---------- Available records

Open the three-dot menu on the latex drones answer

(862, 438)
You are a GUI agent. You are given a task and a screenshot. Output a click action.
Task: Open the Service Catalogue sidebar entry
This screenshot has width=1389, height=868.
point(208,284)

--------------------
---------- Available records

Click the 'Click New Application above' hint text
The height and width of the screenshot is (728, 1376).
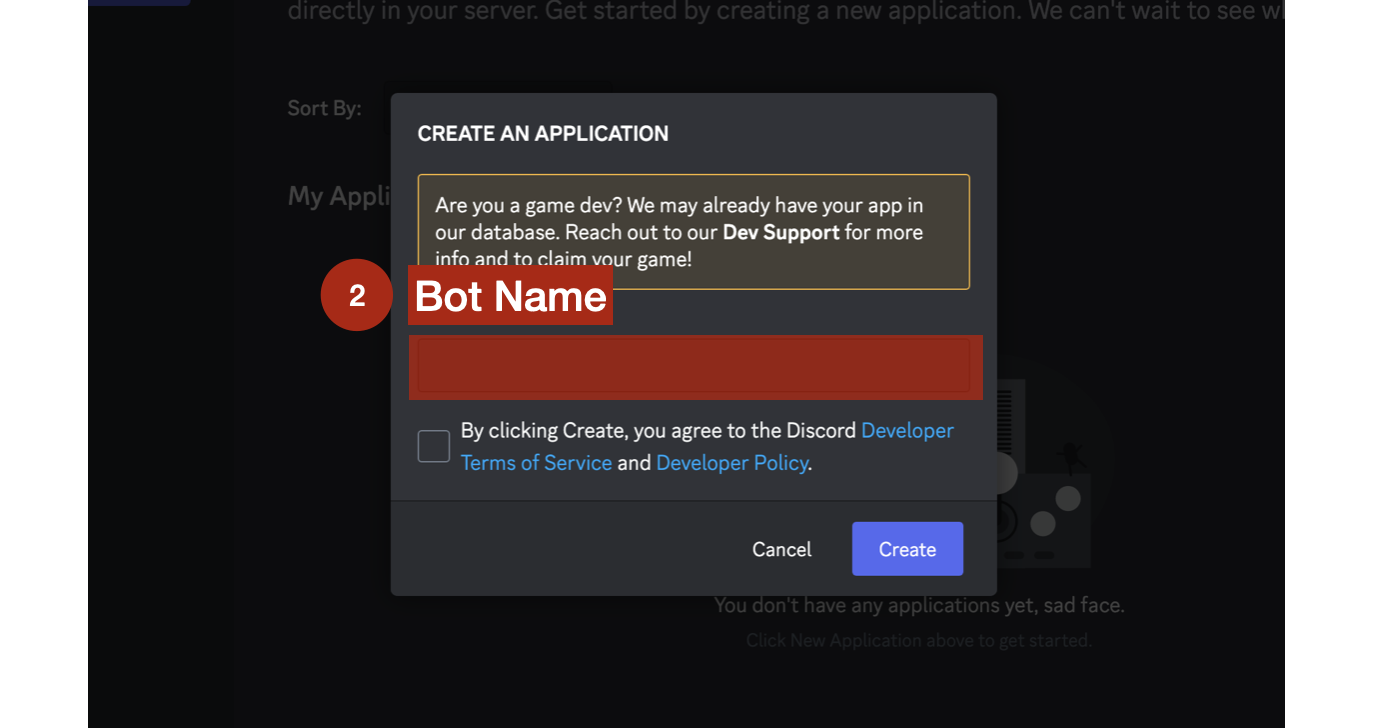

--------------------
---------- Available records

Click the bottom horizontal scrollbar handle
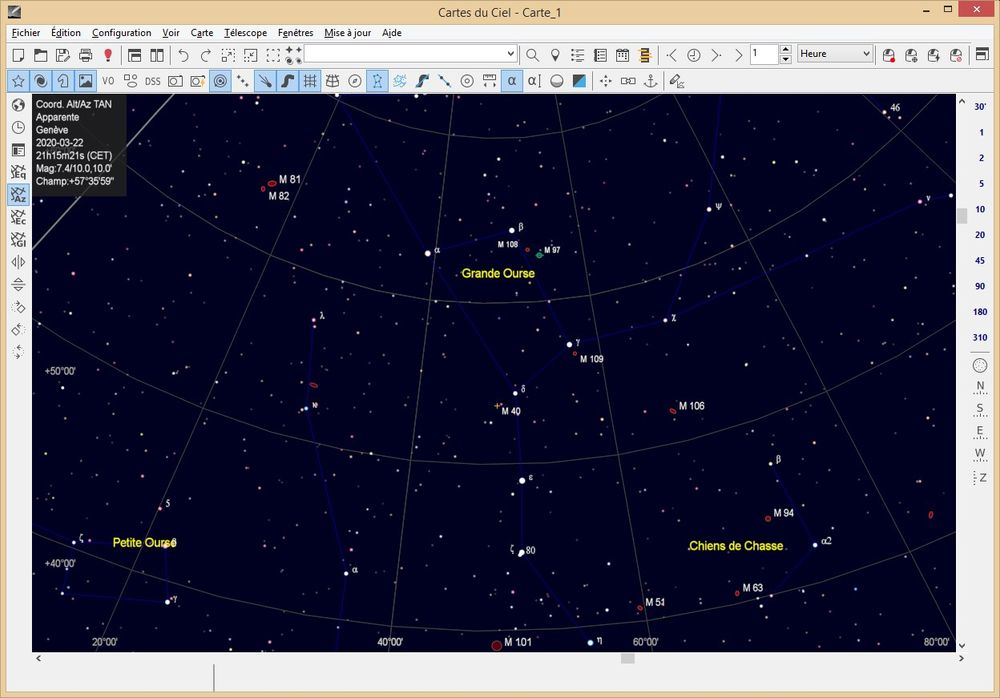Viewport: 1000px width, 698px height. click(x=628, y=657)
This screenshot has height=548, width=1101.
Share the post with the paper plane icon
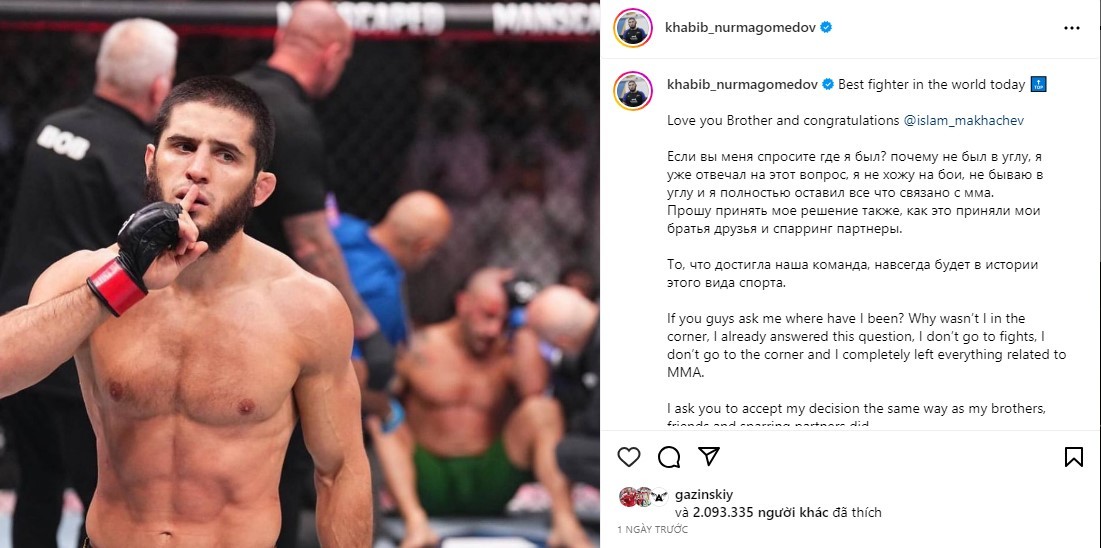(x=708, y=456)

--------------------

▶ [What you should do]: Set down, exactly as they stand above, the lines starting with the line with "Click the 'Click" and going on through the line with "The height and", and no others.

▶ [Your response]:
Click the 'Click New Application above' hint text
The height and width of the screenshot is (728, 1376).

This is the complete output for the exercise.